= Mavis Staines =

Canadian ballet dancer (born 1954)

Mavis Avril Staines CM (born April 9, 1954) is a Canadian ballet dancer and teacher. Staines grew up in the Eastern Townships of Quebec. In 1972, she graduated from Canada's National Ballet School. After becoming a first soloist with the National Ballet of Canada, Staines later joined The Dutch National Ballet where original work was created for her. After an injury cut her performance career short, she returned to Canada, enrolling in the National Ballet School's Teacher Training Program. She became a member of the Artistic Faculty in 1982. In 1989 she was appointed Artistic Director of the School. For the celebration of the School’s 50th anniversary in 2009, she helped gather 13 of NBS’s partner schools from around the world to present the Assemblée Internationale with a focus on collaboration; a second Assemblée Internationale was remounted in 2013, with a focus on introducing new technology. Staines retired from her role as Artistic Director in June 2024.

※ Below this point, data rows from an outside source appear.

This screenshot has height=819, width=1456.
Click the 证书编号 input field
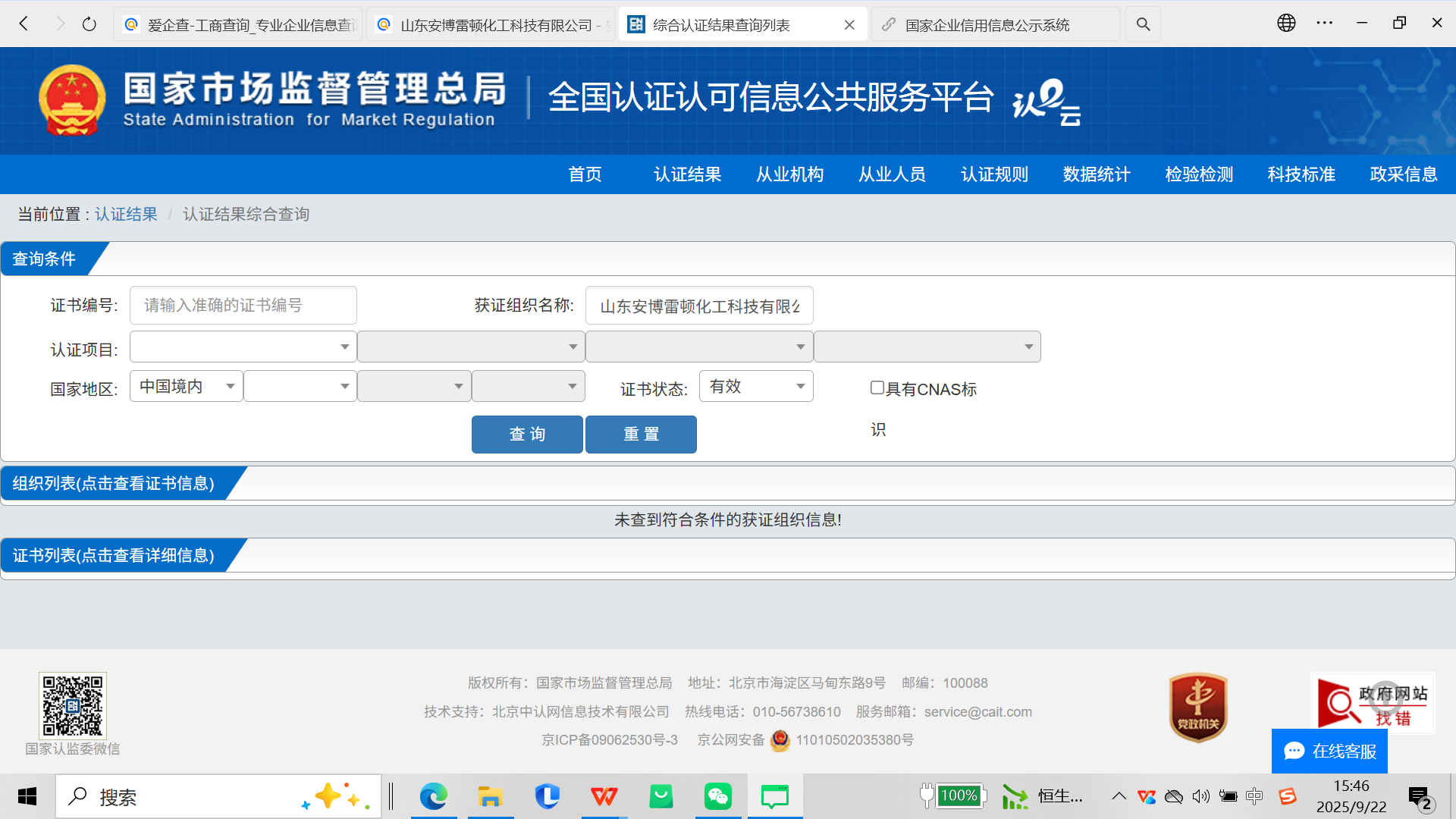point(243,306)
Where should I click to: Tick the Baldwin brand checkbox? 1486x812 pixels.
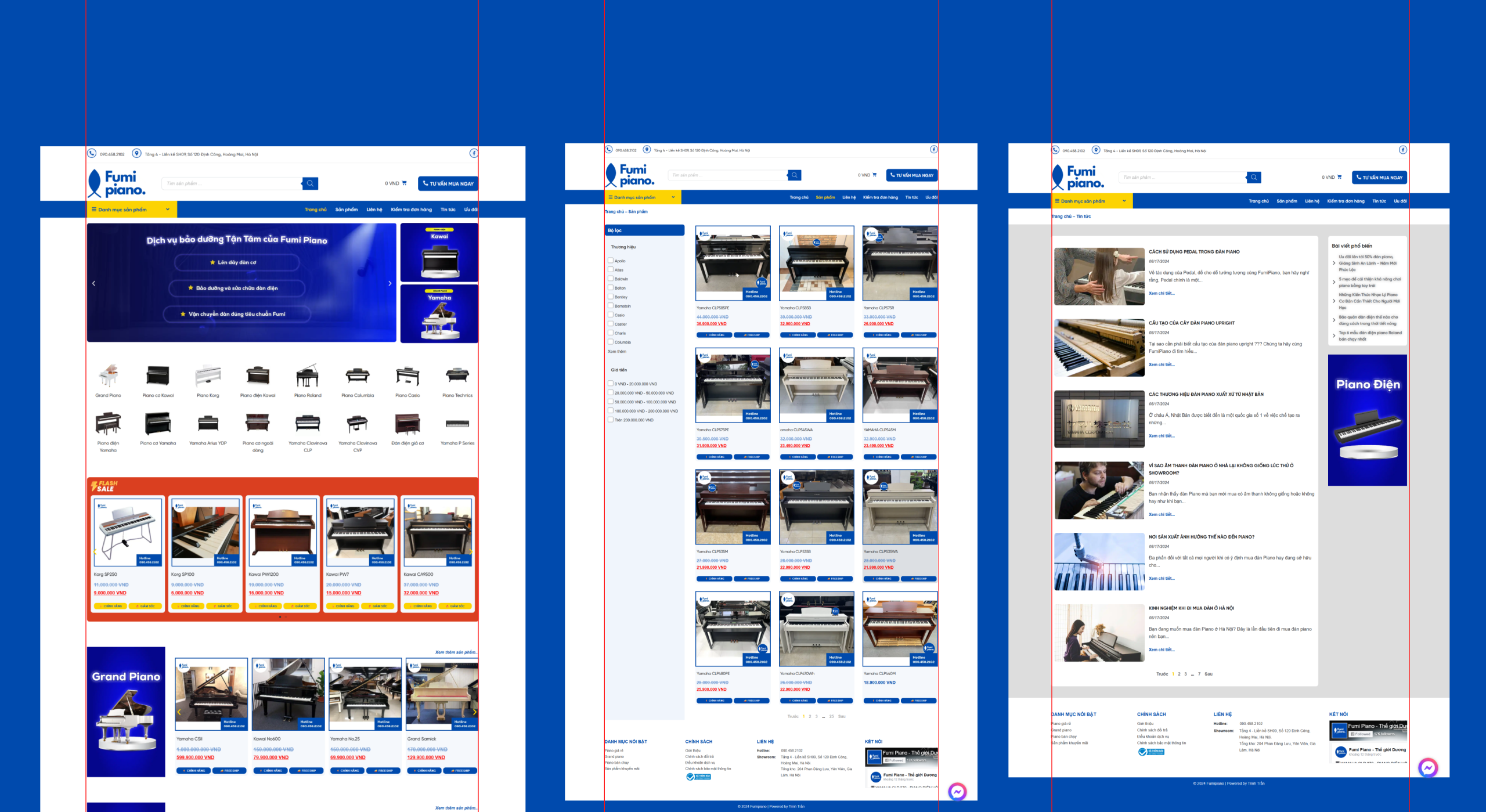611,279
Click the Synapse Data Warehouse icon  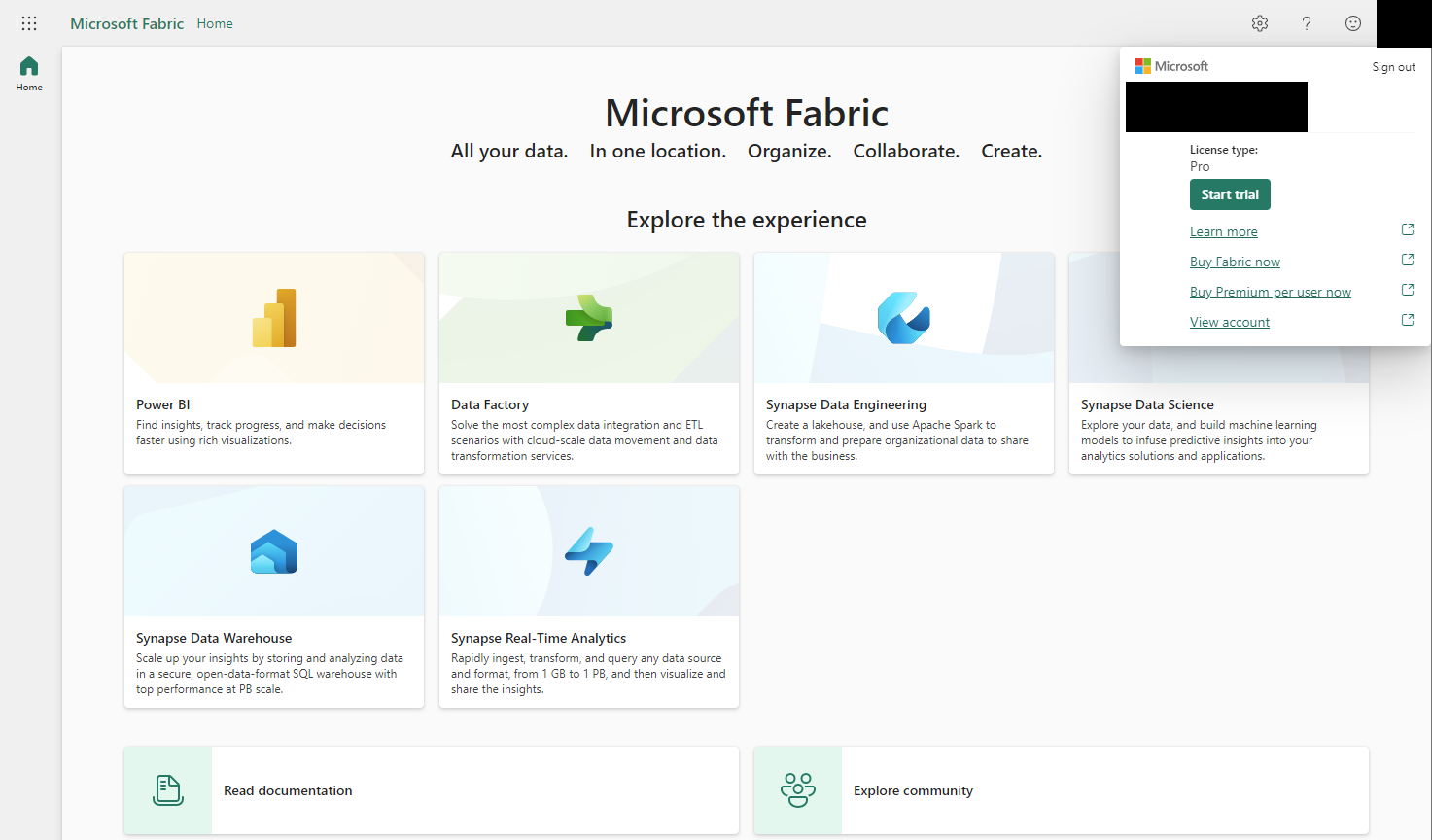(x=273, y=550)
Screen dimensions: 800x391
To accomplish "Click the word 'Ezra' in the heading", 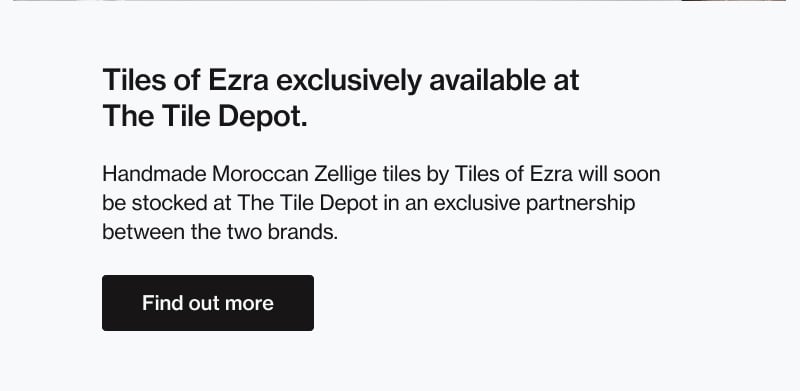I will pyautogui.click(x=238, y=80).
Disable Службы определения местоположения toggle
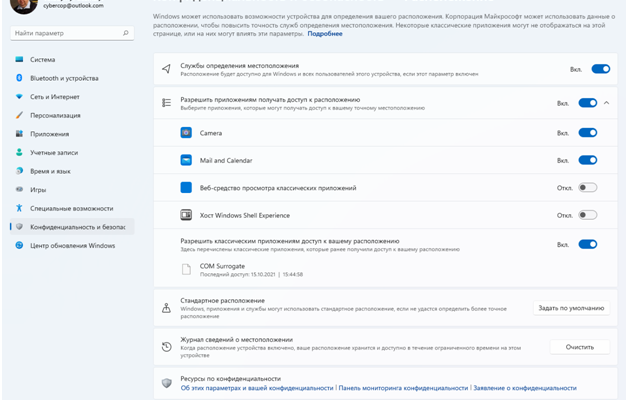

From 2002 and 2008, Staines was Artistic President of the Prix de Lausanne. In 1998 she won the Toronto Arts Award for the Performing Arts. In November 2006, she was named one of Canada’s Most Powerful Women by the Women’s Executive Network. In 2008, she was presented an Honorary Doctorate in Humanities from Mount Saint Vincent University. In 2010, Staines was appointed Member of the Order of Canada (CM) in recognition of her "commitment to the education and well-being of individuals in the field of dance."

In February 2013, Staines received the Queen Elizabeth II Diamond Jubilee Medal for her contributions to dance and education.

Staines is a recipient of the 2019 Governor General’s Performing Arts Award for Lifetime Artistic Achievement in Dance.